Last summer, we reviewed Modern Camping Songs, a quirky cassette from a pair of Stourbridges (or almost a pair, as one eighth is missing). The follow-up continues in the same vein, unapologetically weird yet clearly creative. While last year’s cassette was compared to the movie Moonrise Kingdom, the new work is akin to Ed Wood, the story of Plan 9 From Outer Space and other bizarre space-age productions.
Many different styles are represented, and even different recording levels. The tape kicks off to a Public Service Broadcasting-style sampled groove, with deep bass, synthesizer, banjo, a telephone, screams and a lion’s growl. From there, the album turns to the electronic arena (of course ~ one isn’t going to record a country album about alien abduction!). “Mattachins” provides the beeps and brass that one might associate with a black-and-white sci-fi film, followed by gurgles and glockenspiels. The final seconds contain barks and meows from a child’s toy, à la Twink. The kitchen sink is probably in there too. The listener begins to realize that One And Seven Eighths is willing to use whatever is within reach in order to entertain; and entertain they do.
The album grows darker as it continues, wandering into dark ambience and drone (“An Accordion Under the Subway”, “And All I Remember Was The Sound Of The Dripping Tap”, “Landing In A Nearby Field”). While the contrast created by these tracks may keep the duo from our Happiest Music chart this year, the additional depth is a welcome sign of progress. The playfulness resurfaces on Side B, with the Atari pinging of “They Didn’t Include Me In Their Little Joke” and the toybox rhythms of “Dreams of Lennie Bennett”, followed by the laughter and sound effects of “Now Please Leave”. (Bennett was an English comedian and game show host.)
We recommend that listeners skip over “Alien Abduction and Rectal Probing”, because really, how many Uranus jokes are still funny? “He Spends So Much Of Her Time Alone” is unnecessary, but not offensive; it’s simply a vocal track where none belongs. Wipe your minds of these in order to enjoy the rest of an otherwise instrumental album. In contrast, the track between these two contains a repeated three-word phrase (“rain came out”), but its delivery is so spooky that it adds to the mood, rather than sidelining it.
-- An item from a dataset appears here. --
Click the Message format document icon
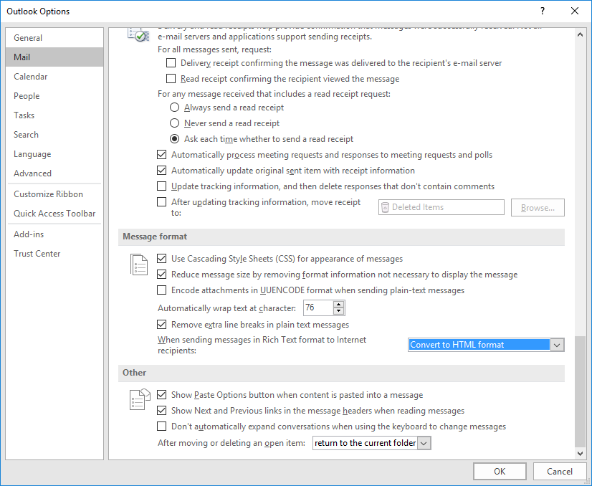 (x=139, y=265)
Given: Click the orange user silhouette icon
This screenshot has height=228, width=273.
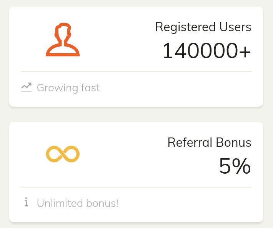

As Ashley Cole and Graham McElroy continue on their strange journey, we recommend further explorations of unusual territory. Now that camping and outer space have been covered, perhaps the next tape will take place in a zoo, or a circus, or an amusement park. The duo (-1/8) is carving out a very peculiar niche, and we’re enjoying their journey to an unknown destination. (Richard Allen)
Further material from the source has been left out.